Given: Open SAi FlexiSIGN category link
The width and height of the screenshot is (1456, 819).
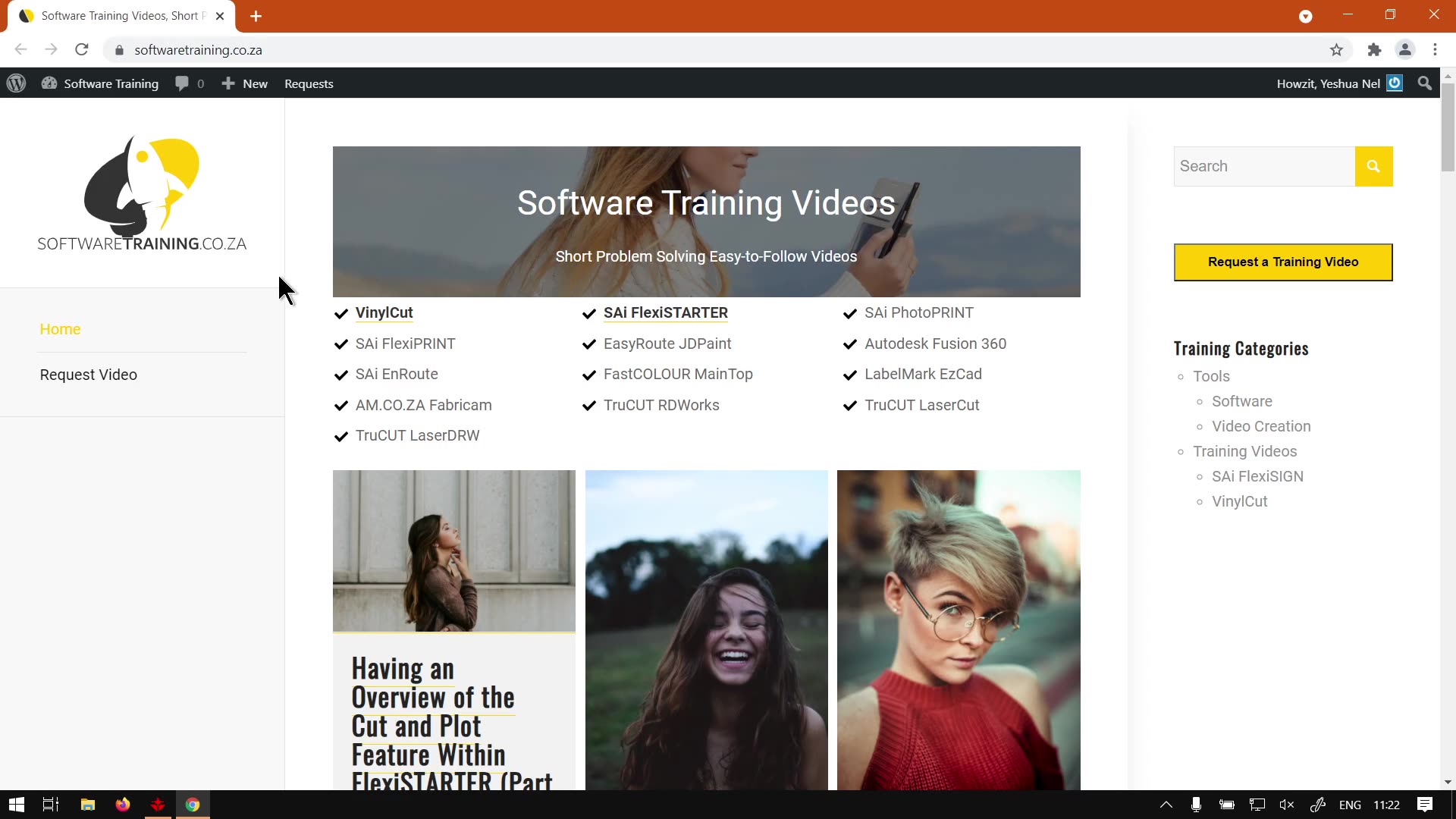Looking at the screenshot, I should 1257,476.
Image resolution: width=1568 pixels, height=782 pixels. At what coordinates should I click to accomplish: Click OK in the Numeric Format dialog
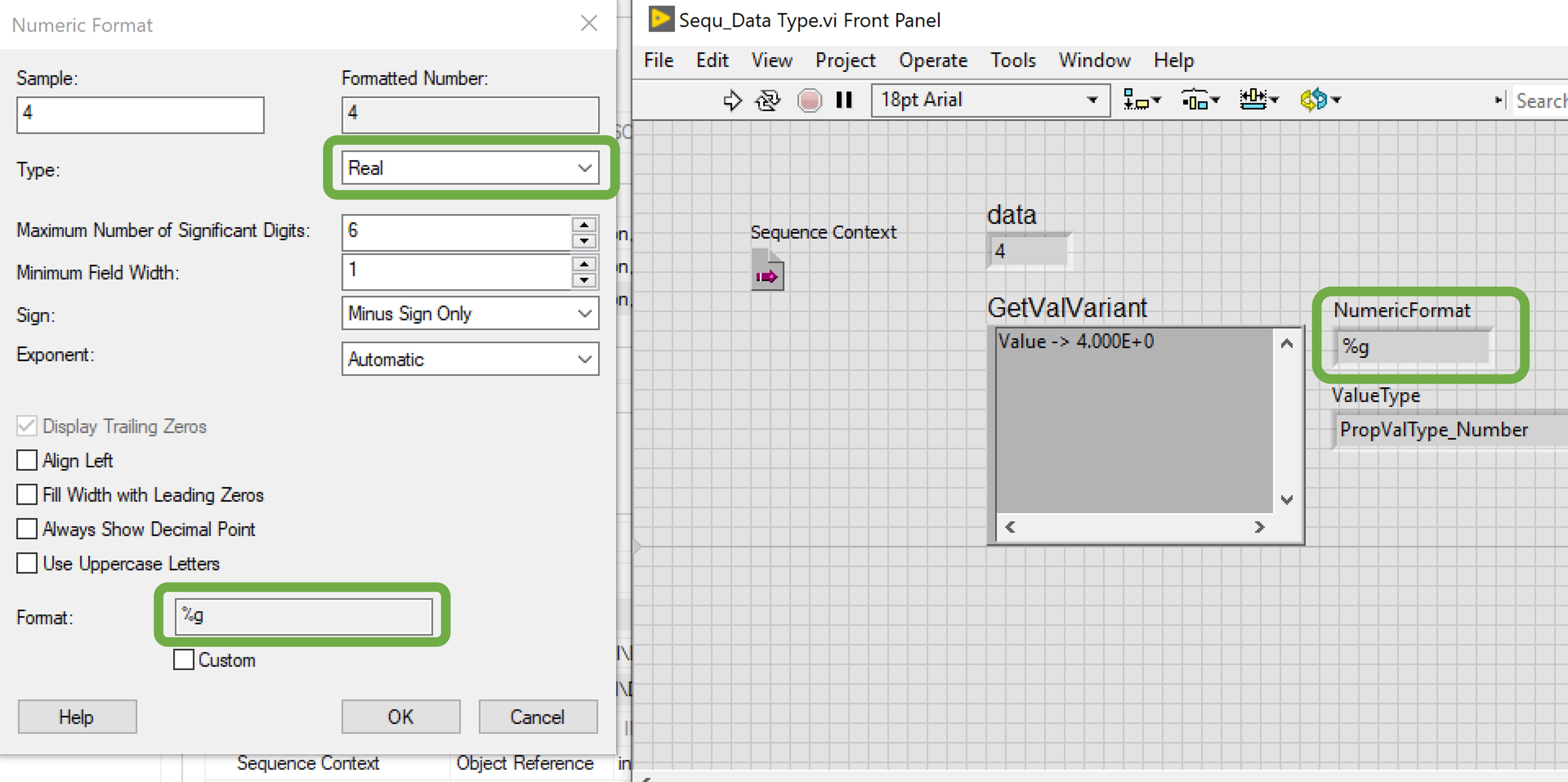(400, 716)
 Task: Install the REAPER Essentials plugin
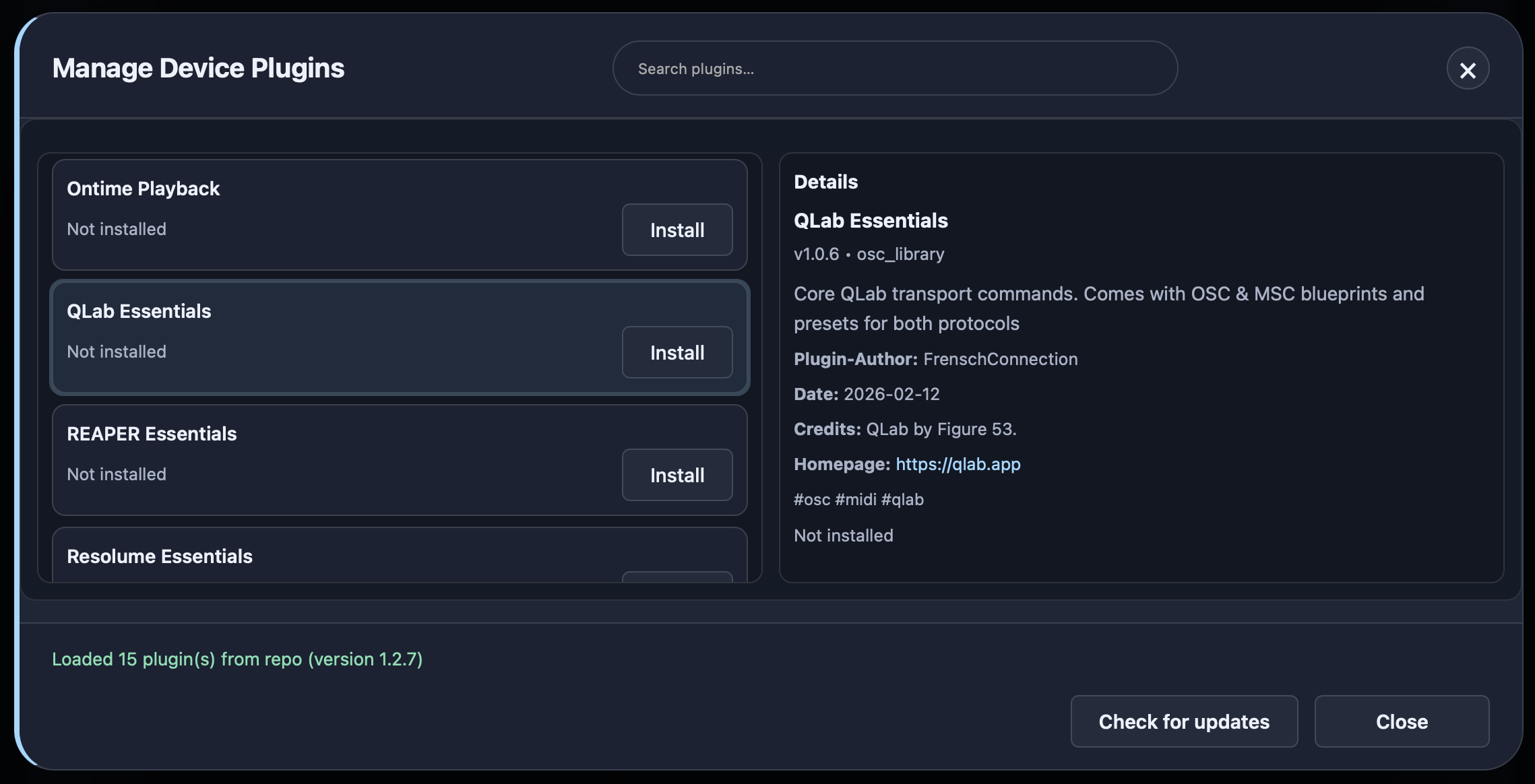pos(677,476)
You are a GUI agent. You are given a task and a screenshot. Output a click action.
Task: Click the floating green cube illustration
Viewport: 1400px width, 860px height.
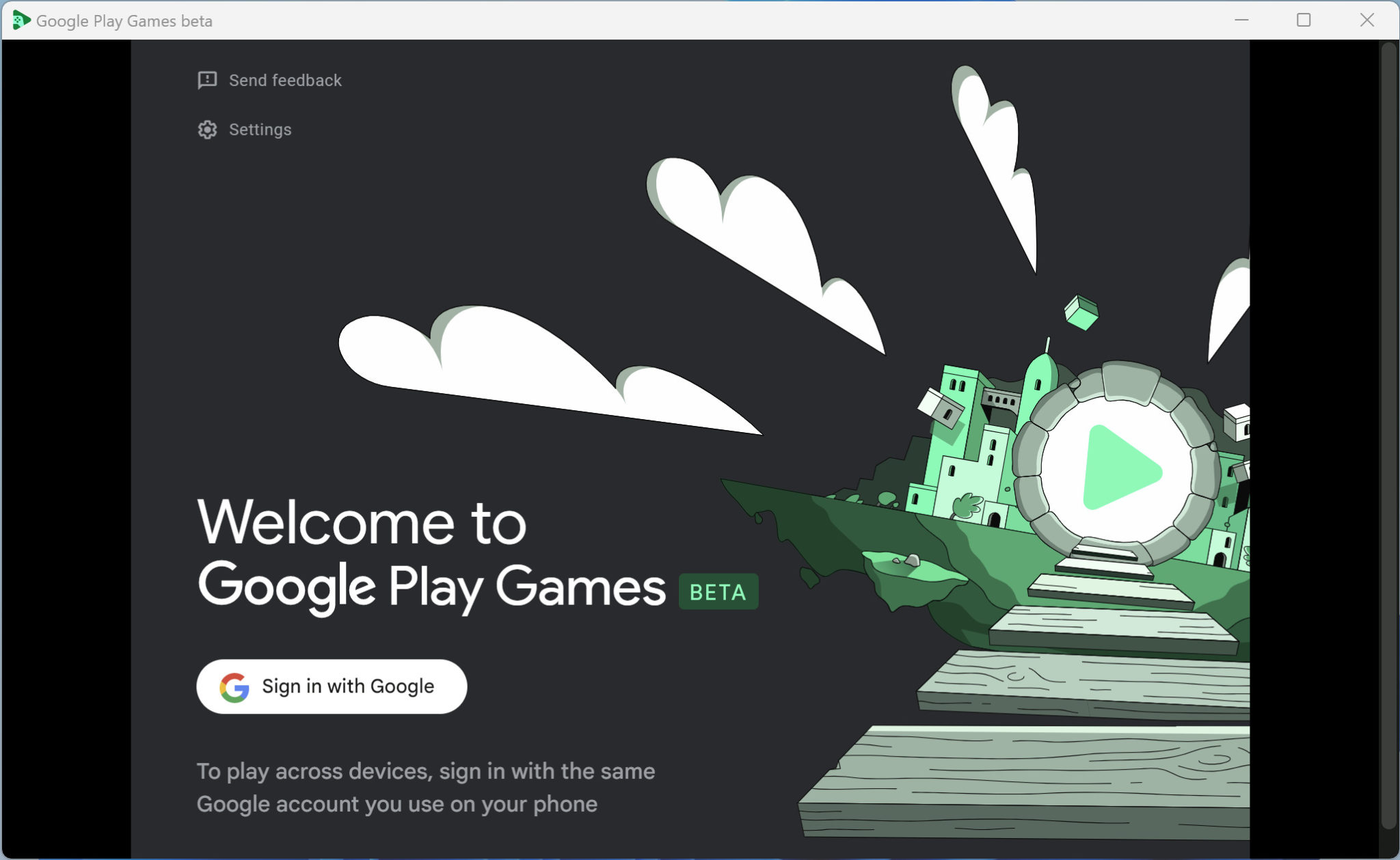tap(1081, 312)
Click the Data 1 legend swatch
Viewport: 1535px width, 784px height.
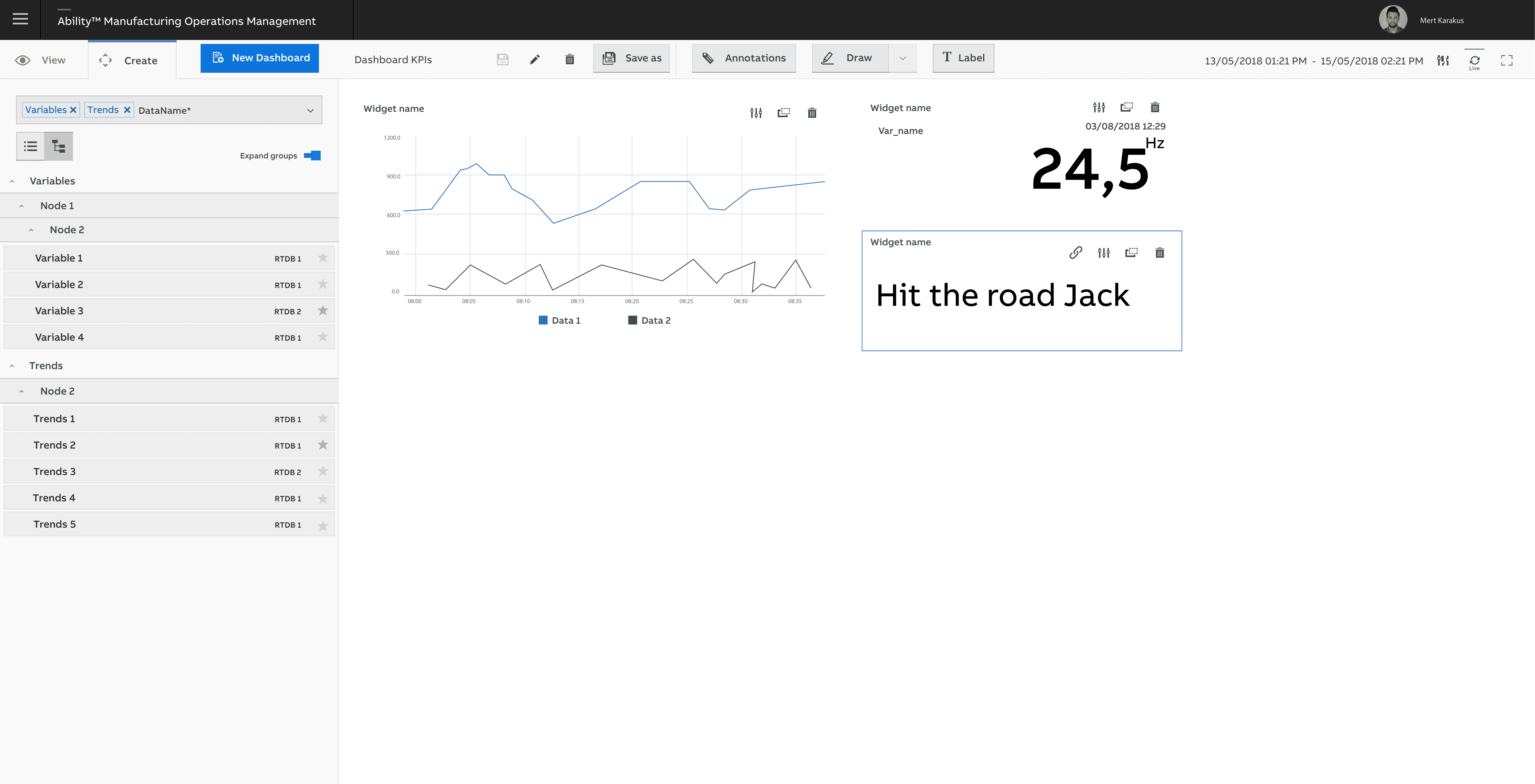[x=543, y=321]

■ **WORK TASK**
Give the entries again exactly, but skip every image.

■ **REPLY**
Given: Open SAi FlexiSIGN category link
The width and height of the screenshot is (1456, 819).
Looking at the screenshot, I should 1257,476.
Image resolution: width=1568 pixels, height=782 pixels. At what coordinates should I click to accomplish: Click OK in the Numeric Format dialog
(400, 716)
 Task: Install the REAPER Essentials plugin
pos(677,476)
You are a GUI agent. You are given a task and a screenshot. Output a click action.
Task: Click the floating green cube illustration
Viewport: 1400px width, 860px height.
tap(1081, 312)
Click the Data 1 legend swatch
Viewport: 1535px width, 784px height.
[x=543, y=321]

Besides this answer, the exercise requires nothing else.